I enjoyed reading this book for three main reasons. One of the main reasons I liked this book is because it address tough issues with the readers. This book talks about different aspects of life for humans all over the world—education, religion, schooling and money. Since every culture is different, it educates readers about how others live. One of my favorite lines in the book is found in the education section when the author says “of the 88 people old enough to read, 71 can read at least a little, but 17 cannot read at all. More males are taught to read than females.” This line is important because students can sometimes take their education for granted, but realizing that boys and girls all over the world do not receive an education can act as an important life lesson about being grateful for the little things in life. Additionally, I liked the illustrations in the book. One of the reasons I liked the illustrations is because they depicted people of all different ages and races in their cultures traditional attire. This is important for readers to see in books because it shows that no two people are alike. Lastly, I thought this book was well organized into different sections that made sense for the reader. Each page had a different subtopic and the information provide was only about that topic. The illustrations on each page corresponded to the topic being discussed. One example of this is when the author discusses food—she gives statistics about hunger throughout the world and shows a food market where certain villagers can purchase their food. Additionally, each page provides accurate facts for the reader which is important because it puts into perspective the message the author is trying to portray and makes it easily understandable for young readers. Overall, I really enjoyed reading this book and would recommend it to students. ( )

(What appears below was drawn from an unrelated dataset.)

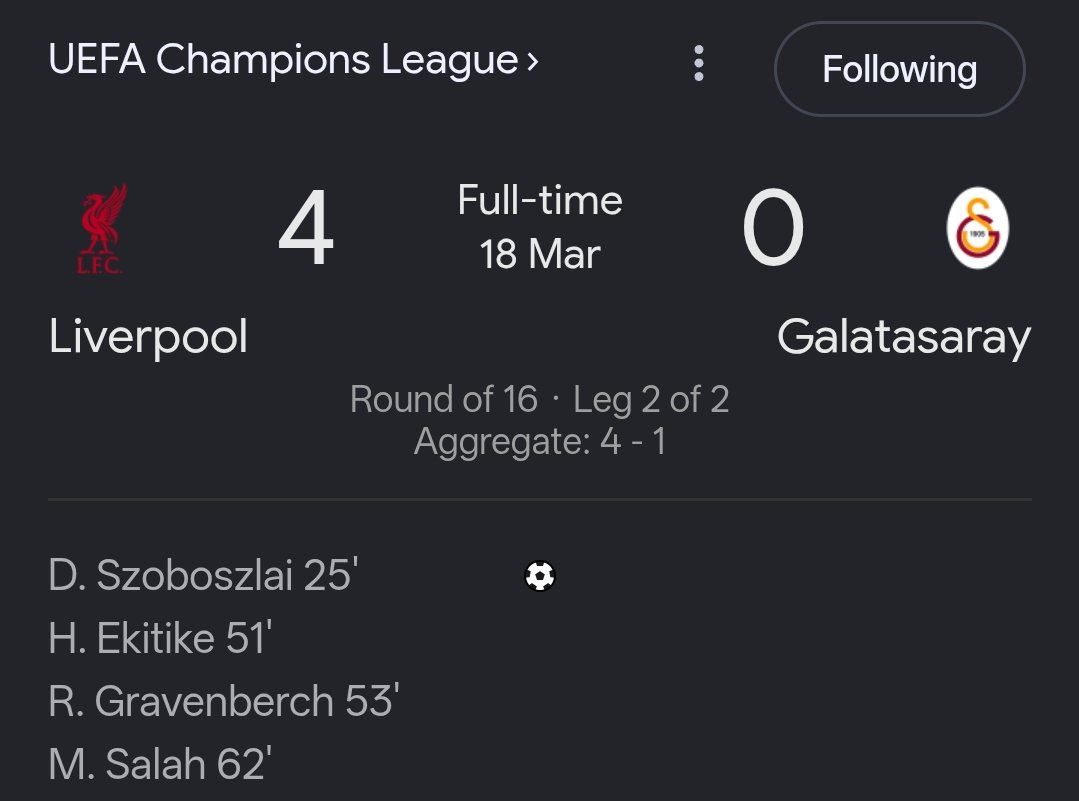Toggle the Following button
The width and height of the screenshot is (1079, 801).
click(899, 69)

  landre8 | Nov 14, 2016 |
In my opinion this is a great book. The entire plot and concept of the story is very interesting. The author manages to take the population of the world and look at it as if there were only 100 people. By looking at the world this way the information becomes much more attainable for children because they may not fully understand the idea of billions and millions. It is helpful for students to understand how vast the world is and their place in it. The statement about if there were 100 people in the world 61 would be from Asia and only 5 people from North America really stood out to me. I feel that it is a common feeling among people that the United States is one of the biggest nations and that the world revolves around it; however, that is not true as seen by the numbers. Another reason I like this book is because it can be used across subjects. It could be used in language arts, geography, and even in math when learning proportions. The big idea of the story is for people to open their eyes to the world. It gets children thinking about the world as a whole and different cultures. ( )

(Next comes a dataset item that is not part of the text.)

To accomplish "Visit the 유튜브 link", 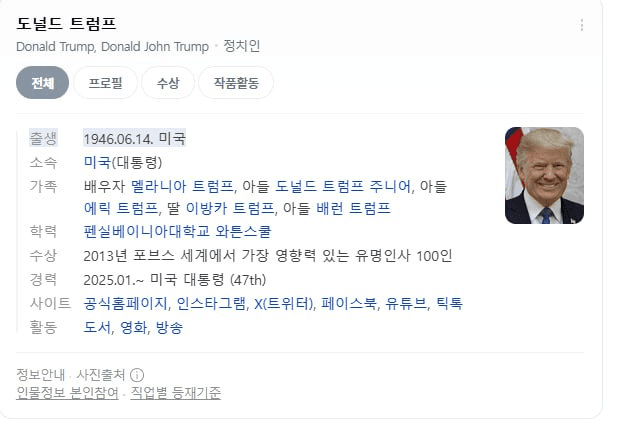I will [x=406, y=304].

  sbiela1 | Nov 14, 2016 |
I like that this book takes these big and hard to grasp numbers and frames them in an easier to picture 100 people. I do not like the illustrations though. There are times when the book asks the reader to look to the illustration to further their understanding of what they read and I feel the illustrations are too stylized to be effective for that purpose. I do like how the book adds in what the "village" looked like fifty years ago and what it may look like fifty years from now. ( )

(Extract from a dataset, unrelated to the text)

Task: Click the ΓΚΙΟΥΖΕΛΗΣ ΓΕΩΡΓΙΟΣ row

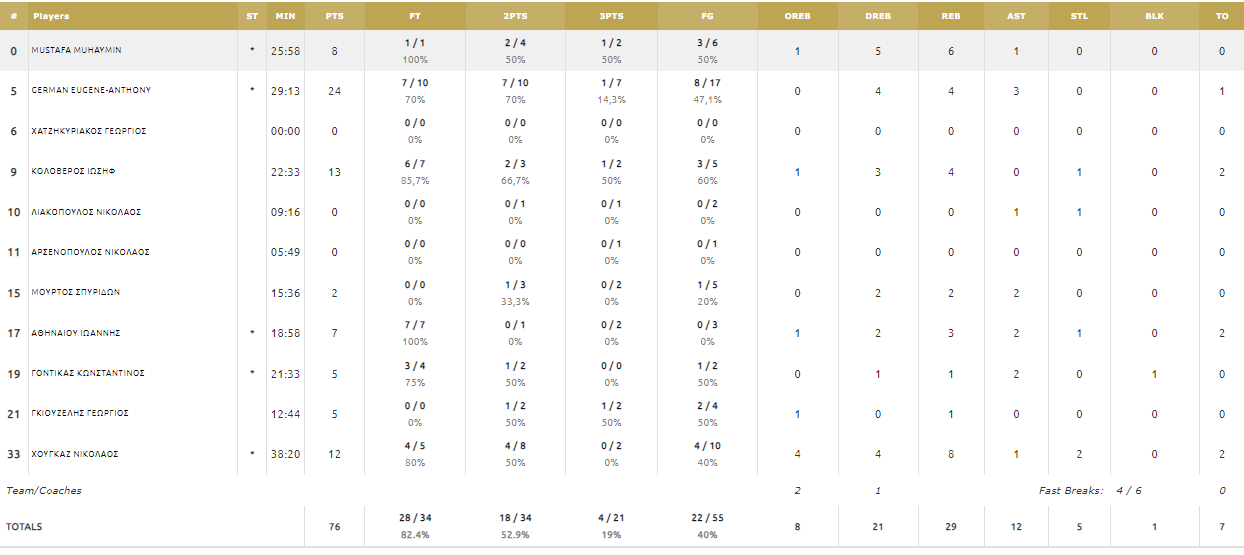Action: (x=622, y=413)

  kblackmar1 | Sep 11, 2016 |
I would use this book for a 3-5 classroom. The book is readable for these students. I think it would be readable for 2nd grade, but the content of the book may be too complex for them. I would use this informational picture book during a unit on culture. The book would provide insight to the students on the huge range of culture that is around the world. I would have students do a compare and contrast with this book as well. I would have students compare and contrast the different world religions, languages, food habits, etc. of different societies around the world. I would use this book when teaching students about population as well. Since the book takes the population of 6.9 billion and shrinks it down to a village of 100 people, the book is very easy to understand. With 4th or 5th grade, I would use this book to practice proportions. We would change the, for example, 40 people in the village who spoke an Asian language, and find the proportion so that it would be on a whole world scale. ( )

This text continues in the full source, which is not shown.